Shona explained that by cutting out these troublesome foods, drinking plenty of water and eating lean proteins, you will help balance your blood sugar levels and prevent unhealthy cravings for sugary and/or fattening foods like crisps, sweets and chocolate.
"Chew each mouthful until the food is almost liquid; not only will this help to ensure that the food is properly digested, but it will also help you to eat slowly and enjoy your food, so can prevent you over eating."
Nutritionist's top tips
1. Peppermint
Shona's top tips included peppermint, a powerful herb with recognised anti-spasmodic and calming effects on the gut. She recommends trying peppermint teas instead of your usual brew (which contains caffeine!).
2. Chew chew chew
Shona recommends chewing your every mouthful of your food a minimum of 30 times. This helps your brain tell your digestive system to start secreting digestive juices before the food gets there, and the saliva can start to work more effectively in breaking down your food.
3. Drink 30 minutes before each meal
Ensuring that your are well hydrated before a meal, allows your body to produce the digestive acids and enzymes more effectively.

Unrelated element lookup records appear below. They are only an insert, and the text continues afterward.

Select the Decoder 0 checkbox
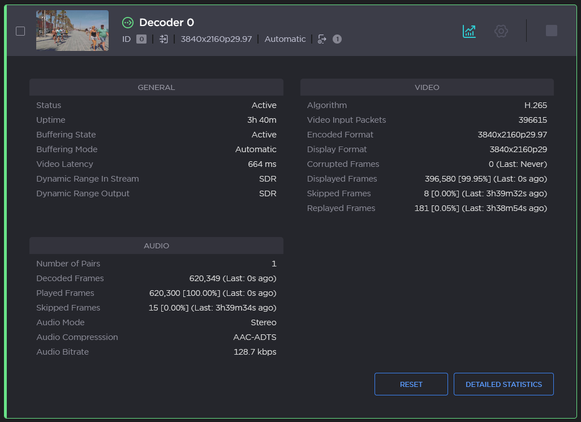Screen dimensions: 581x422 [x=20, y=31]
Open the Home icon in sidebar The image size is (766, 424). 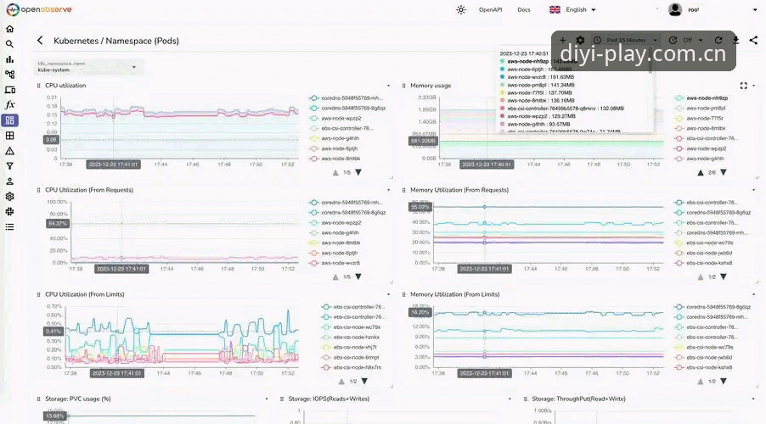click(x=10, y=29)

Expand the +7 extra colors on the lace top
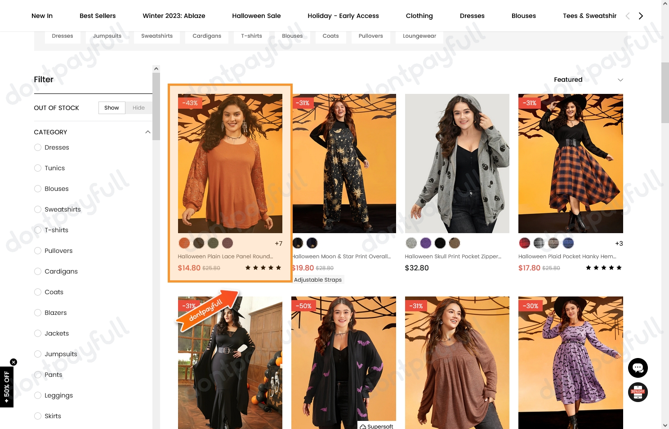(278, 243)
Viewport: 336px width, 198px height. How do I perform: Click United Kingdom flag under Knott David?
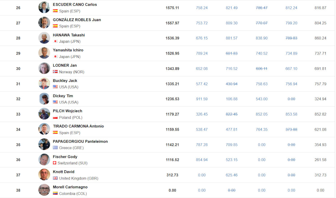point(55,178)
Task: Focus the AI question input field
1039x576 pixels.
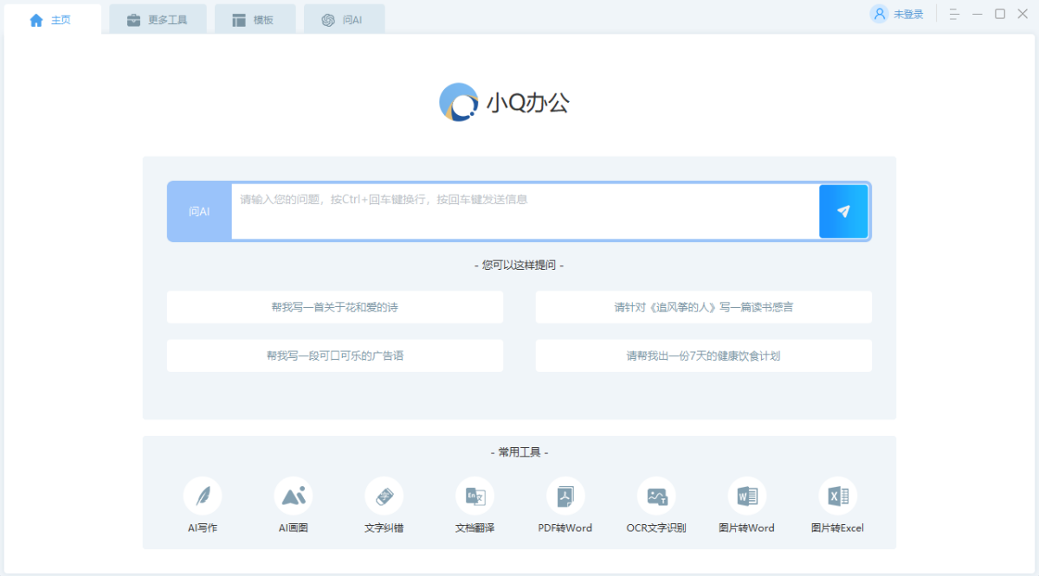Action: click(x=525, y=211)

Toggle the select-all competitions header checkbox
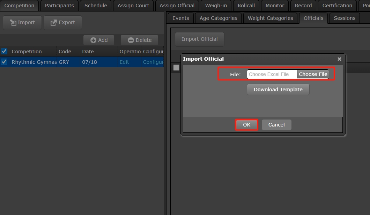click(4, 51)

Shona also recommends to try not drinking during meals as water will dilute hydrochloric acid and make it harder for your digestive system to digest your food.
4. Live cultures
Shona says;
"The microorganisms in our gut play an important role. They especially help with the digestion of lactose. Try taking a daily culture supplement such as Optibac One week flat, an advanced formulation of unique live cultures and prebiotics."
5. Oats
Eating oats is a good source of fibre and also provides faecal bulk. Shona recommends eating porridge with flax seeds for breakfast.
6. Leeks, garlic and onions
Often water retention is due to hormonal issues, so supporting your liver will ensure good metabolism and detoxification of hormones. Leeks, garlic and onions are packed with sulphur which is a vital mineral for good liver health.